■ What this task involves:
Give back all of the data verbatim.

□ □ □ □

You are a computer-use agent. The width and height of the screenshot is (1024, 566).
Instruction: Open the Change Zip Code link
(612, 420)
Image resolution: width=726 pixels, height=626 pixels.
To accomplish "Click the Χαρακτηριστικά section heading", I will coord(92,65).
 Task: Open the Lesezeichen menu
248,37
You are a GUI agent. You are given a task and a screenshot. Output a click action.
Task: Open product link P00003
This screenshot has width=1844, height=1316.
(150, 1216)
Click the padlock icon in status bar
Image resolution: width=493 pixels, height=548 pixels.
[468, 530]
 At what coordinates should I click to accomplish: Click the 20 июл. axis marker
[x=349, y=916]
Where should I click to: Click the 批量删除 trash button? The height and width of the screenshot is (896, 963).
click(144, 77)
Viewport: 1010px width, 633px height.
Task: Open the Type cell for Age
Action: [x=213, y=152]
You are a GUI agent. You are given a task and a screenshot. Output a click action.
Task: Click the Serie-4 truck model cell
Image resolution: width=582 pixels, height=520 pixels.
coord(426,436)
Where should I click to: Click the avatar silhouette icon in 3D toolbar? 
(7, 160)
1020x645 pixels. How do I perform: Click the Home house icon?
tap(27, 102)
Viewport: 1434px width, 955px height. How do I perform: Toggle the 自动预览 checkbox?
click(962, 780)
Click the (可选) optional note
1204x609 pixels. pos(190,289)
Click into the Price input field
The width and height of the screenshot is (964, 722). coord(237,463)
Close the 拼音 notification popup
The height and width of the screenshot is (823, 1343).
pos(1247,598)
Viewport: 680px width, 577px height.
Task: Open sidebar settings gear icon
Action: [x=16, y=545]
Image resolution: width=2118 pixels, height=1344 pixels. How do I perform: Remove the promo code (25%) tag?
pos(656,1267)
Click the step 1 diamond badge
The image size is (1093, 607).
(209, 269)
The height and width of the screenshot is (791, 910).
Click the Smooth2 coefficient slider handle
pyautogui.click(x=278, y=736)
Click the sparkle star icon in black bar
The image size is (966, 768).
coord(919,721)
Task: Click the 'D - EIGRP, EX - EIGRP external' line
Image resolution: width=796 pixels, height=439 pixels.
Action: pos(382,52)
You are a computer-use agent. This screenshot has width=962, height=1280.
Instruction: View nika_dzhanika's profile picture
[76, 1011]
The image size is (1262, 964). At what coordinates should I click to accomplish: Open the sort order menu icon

□ □ □ □

■ Result of the task:
You are a computer-use agent. The width and height of the screenshot is (1024, 566).
Instruction: Open the Change Zip Code link
(612, 420)
Image resolution: width=726 pixels, height=626 pixels.
To accomplish "Click the Χαρακτηριστικά section heading", I will coord(92,65).
 Task: Open the Lesezeichen menu
248,37
You are a GUI agent. You are given a task and a screenshot. Output a click action.
Task: Open product link P00003
This screenshot has width=1844, height=1316.
(150, 1216)
Click the padlock icon in status bar
Image resolution: width=493 pixels, height=548 pixels.
[468, 530]
 At what coordinates should I click to accomplish: Click the 20 июл. axis marker
[x=349, y=916]
Where should I click to: Click the 批量删除 trash button? The height and width of the screenshot is (896, 963).
click(144, 77)
Viewport: 1010px width, 633px height.
Task: Open the Type cell for Age
Action: [x=213, y=152]
You are a GUI agent. You are given a task and a screenshot. Output a click action.
Task: Click the Serie-4 truck model cell
Image resolution: width=582 pixels, height=520 pixels.
coord(426,436)
Where should I click to: Click the avatar silhouette icon in 3D toolbar? 
(7, 160)
1020x645 pixels. How do I perform: Click the Home house icon?
tap(27, 102)
Viewport: 1434px width, 955px height. How do I perform: Toggle the 自动预览 checkbox?
click(962, 780)
Click the (可选) optional note
1204x609 pixels. pos(190,289)
Click into the Price input field
The width and height of the screenshot is (964, 722). coord(237,463)
Close the 拼音 notification popup
The height and width of the screenshot is (823, 1343).
pos(1247,598)
Viewport: 680px width, 577px height.
Task: Open sidebar settings gear icon
Action: [x=16, y=545]
Image resolution: width=2118 pixels, height=1344 pixels. How do I perform: Remove the promo code (25%) tag?
pos(656,1267)
Click the step 1 diamond badge
The image size is (1093, 607).
(209, 269)
The height and width of the screenshot is (791, 910).
Click the Smooth2 coefficient slider handle
pyautogui.click(x=278, y=736)
Click the sparkle star icon in black bar
The image size is (966, 768).
coord(919,721)
Task: Click the 'D - EIGRP, EX - EIGRP external' line
Image resolution: width=796 pixels, height=439 pixels.
Action: pos(382,52)
You are a computer-use agent. This screenshot has width=962, height=1280.
Instruction: View nika_dzhanika's profile picture
[76, 1011]
The image size is (1262, 964). At what coordinates should I click to accomplish: Open the sort order menu icon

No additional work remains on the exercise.